#### WORK INSTRUCTION:
Character for character, reproduce every entry below.

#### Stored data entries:

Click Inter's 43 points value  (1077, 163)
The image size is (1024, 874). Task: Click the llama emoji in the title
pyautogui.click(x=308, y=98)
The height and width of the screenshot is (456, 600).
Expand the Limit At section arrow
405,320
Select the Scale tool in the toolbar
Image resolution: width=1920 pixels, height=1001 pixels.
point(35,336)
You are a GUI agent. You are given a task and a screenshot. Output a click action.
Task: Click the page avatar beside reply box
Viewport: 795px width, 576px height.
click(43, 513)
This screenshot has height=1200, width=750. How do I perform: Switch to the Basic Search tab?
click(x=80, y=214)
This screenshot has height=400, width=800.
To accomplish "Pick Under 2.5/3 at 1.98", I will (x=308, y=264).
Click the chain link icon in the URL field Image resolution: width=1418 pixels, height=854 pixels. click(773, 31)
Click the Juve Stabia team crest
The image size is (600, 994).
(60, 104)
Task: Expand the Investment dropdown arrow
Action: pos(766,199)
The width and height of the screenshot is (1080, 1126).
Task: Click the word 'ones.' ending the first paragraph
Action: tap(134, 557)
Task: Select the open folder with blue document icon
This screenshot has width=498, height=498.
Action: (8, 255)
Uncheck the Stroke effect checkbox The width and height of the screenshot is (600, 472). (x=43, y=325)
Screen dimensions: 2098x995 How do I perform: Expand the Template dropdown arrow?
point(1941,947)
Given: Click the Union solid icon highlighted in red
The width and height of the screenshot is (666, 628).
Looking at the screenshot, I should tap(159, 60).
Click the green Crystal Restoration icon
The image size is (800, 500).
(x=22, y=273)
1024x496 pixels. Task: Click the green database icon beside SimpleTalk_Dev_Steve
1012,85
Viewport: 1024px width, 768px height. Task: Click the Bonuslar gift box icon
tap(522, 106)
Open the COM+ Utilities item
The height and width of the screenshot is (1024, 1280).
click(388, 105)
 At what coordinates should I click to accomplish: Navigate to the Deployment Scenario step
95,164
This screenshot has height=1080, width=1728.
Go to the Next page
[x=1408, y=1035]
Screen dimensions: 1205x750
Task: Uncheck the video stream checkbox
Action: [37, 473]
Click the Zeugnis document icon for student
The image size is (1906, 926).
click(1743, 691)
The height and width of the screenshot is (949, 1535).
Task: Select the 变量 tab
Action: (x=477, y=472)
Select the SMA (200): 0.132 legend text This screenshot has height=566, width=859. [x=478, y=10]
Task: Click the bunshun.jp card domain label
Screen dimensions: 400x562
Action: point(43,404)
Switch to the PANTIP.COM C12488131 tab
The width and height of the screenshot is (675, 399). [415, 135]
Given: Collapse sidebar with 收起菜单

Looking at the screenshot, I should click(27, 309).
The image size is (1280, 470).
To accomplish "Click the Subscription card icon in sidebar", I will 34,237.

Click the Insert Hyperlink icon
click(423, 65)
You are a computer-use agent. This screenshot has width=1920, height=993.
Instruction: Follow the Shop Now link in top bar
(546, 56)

#### REPLY TO THE TASK:
Click Inter's 43 points value  (1077, 163)
The image size is (1024, 874). Task: Click the llama emoji in the title
pyautogui.click(x=308, y=98)
The height and width of the screenshot is (456, 600).
Expand the Limit At section arrow
405,320
Select the Scale tool in the toolbar
Image resolution: width=1920 pixels, height=1001 pixels.
point(35,336)
You are a GUI agent. You are given a task and a screenshot. Output a click action.
Task: Click the page avatar beside reply box
Viewport: 795px width, 576px height.
click(43, 513)
This screenshot has height=1200, width=750. How do I perform: Switch to the Basic Search tab?
click(x=80, y=214)
This screenshot has height=400, width=800.
To accomplish "Pick Under 2.5/3 at 1.98", I will (x=308, y=264).
Click the chain link icon in the URL field Image resolution: width=1418 pixels, height=854 pixels. click(773, 31)
Click the Juve Stabia team crest
The image size is (600, 994).
(60, 104)
Task: Expand the Investment dropdown arrow
Action: pos(766,199)
The width and height of the screenshot is (1080, 1126).
Task: Click the word 'ones.' ending the first paragraph
Action: tap(134, 557)
Task: Select the open folder with blue document icon
This screenshot has width=498, height=498.
Action: (8, 255)
Uncheck the Stroke effect checkbox The width and height of the screenshot is (600, 472). (x=43, y=325)
Screen dimensions: 2098x995 How do I perform: Expand the Template dropdown arrow?
point(1941,947)
Given: Click the Union solid icon highlighted in red
The width and height of the screenshot is (666, 628).
Looking at the screenshot, I should tap(159, 60).
Click the green Crystal Restoration icon
The image size is (800, 500).
(x=22, y=273)
1024x496 pixels. Task: Click the green database icon beside SimpleTalk_Dev_Steve
1012,85
Viewport: 1024px width, 768px height. Task: Click the Bonuslar gift box icon
tap(522, 106)
Open the COM+ Utilities item
The height and width of the screenshot is (1024, 1280).
click(388, 105)
 At what coordinates should I click to accomplish: Navigate to the Deployment Scenario step
95,164
This screenshot has height=1080, width=1728.
Go to the Next page
[x=1408, y=1035]
Screen dimensions: 1205x750
Task: Uncheck the video stream checkbox
Action: [37, 473]
Click the Zeugnis document icon for student
The image size is (1906, 926).
click(1743, 691)
The height and width of the screenshot is (949, 1535).
Task: Select the 变量 tab
Action: (x=477, y=472)
Select the SMA (200): 0.132 legend text This screenshot has height=566, width=859. [x=478, y=10]
Task: Click the bunshun.jp card domain label
Screen dimensions: 400x562
Action: point(43,404)
Switch to the PANTIP.COM C12488131 tab
The width and height of the screenshot is (675, 399). [415, 135]
Given: Collapse sidebar with 收起菜单

Looking at the screenshot, I should click(27, 309).
The image size is (1280, 470).
To accomplish "Click the Subscription card icon in sidebar", I will 34,237.

Click the Insert Hyperlink icon
click(423, 65)
You are a computer-use agent. This screenshot has width=1920, height=993.
Instruction: Follow the Shop Now link in top bar
(546, 56)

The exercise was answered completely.